The Town of Vojnův Městec
This town with a rich history is situated in one of the ecologically purest regions of the Czech Republic, in the Protected Landscape Area of Žďárské vrchy. The first written reference goes back to 1293 and it is connected with the Cistercian monastery of Žďár. The importance of the town throughout the centuries is well documented by a typical municipal square layout of buildings with the primary building being Němeček s Inn, built at the beginning of the 18th century. Its dominant appearance is due to no one else than Jan Blažej Santini Aichl. This genius from an Italian family of stone-masons signed his name under the most significant building of the whole Vysočina region, the church of St. John of Nepomuk on Zelená hora ("Green Mountain") in Žďár nad Sázavou, which is a monument listed in the UNESCO World Heritage List. However the past is not the only period of multi-farious life in Vojnův Městec. The today's town, with more than 700 inhabitants, can boast of a primary school, a kindergarten, medical facilities and also several shops, and besides that, typical rustic hospitality. Basic living conditions in the town are enriched by activities of various local organizations. The local athletes and riflemen have their own society as well as the gardeners. The most significant among many cultural events is a traditional concert of organ music in the ancient church of St. Andrew, that every July accompanies the local feast. Vojnův Městec also entered the 21st century in development of the construction of new family houses, using its unique location in one of the most beautiful destinations of the Vysočina region (Bohemian-Moravian Highlands).
A part of the town, a wilderness (693 m about sea level), is situated in the woods below Kamenný vrch ("Stone Hill").
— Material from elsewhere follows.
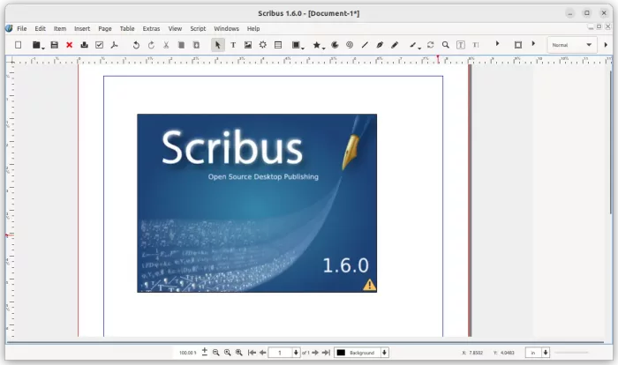The image size is (618, 365).
Task: Open the Preflight Verifier checkmark icon
Action: coord(99,45)
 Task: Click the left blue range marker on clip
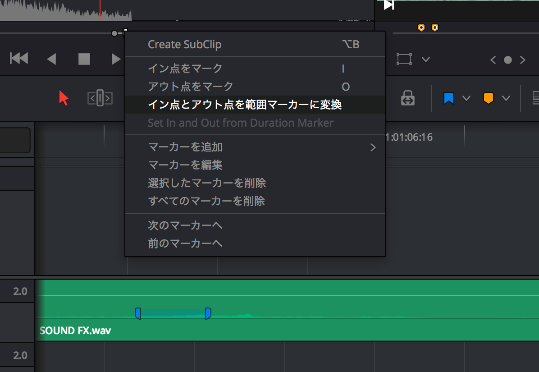click(138, 314)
There was a glass-work there in the first half of the 19th century. In the winter of 1944-45 the first and one of the main partisan movements in Vysočina operated there (The Brigade of Master John Hus). There is a grave and a memorial of a Russian partisan in Nová Huť. The wilderness is connected to Vojnův Městec by a blue tourist track, called "the Track of the Partisan Brigade of Master John Hus", approximately 3 km long.
A lonely place that also belongs to the area of the town is situated next to the main road to Žďár nad Sázavou (approx. 2 km from Vojnův Městec). Borky have experienced their biggest boom in early 30s of the 20th century. At that time Žďárské vrchy (specifically hills from Nová Huť to Tisůvka) were affected by an extensive forest disaster. In Borky, there was one of the end stations of the forest railway that went across the cuff of the Cikháj hill. Steam engines rode on this narrow gauge railway and carried broken wood to the saw mills or to the main roads. At that time, wooden houses for forest workers were built in Borky. Among the workers, there were also Ruthenians, inhabitants from the territory that belonged to Czechoslovakia in the period of the First Republic (which now belongs to Ukraine). The disaster was cleared away in about five years. The silent witnesses of those events, three cottages, endure to our time.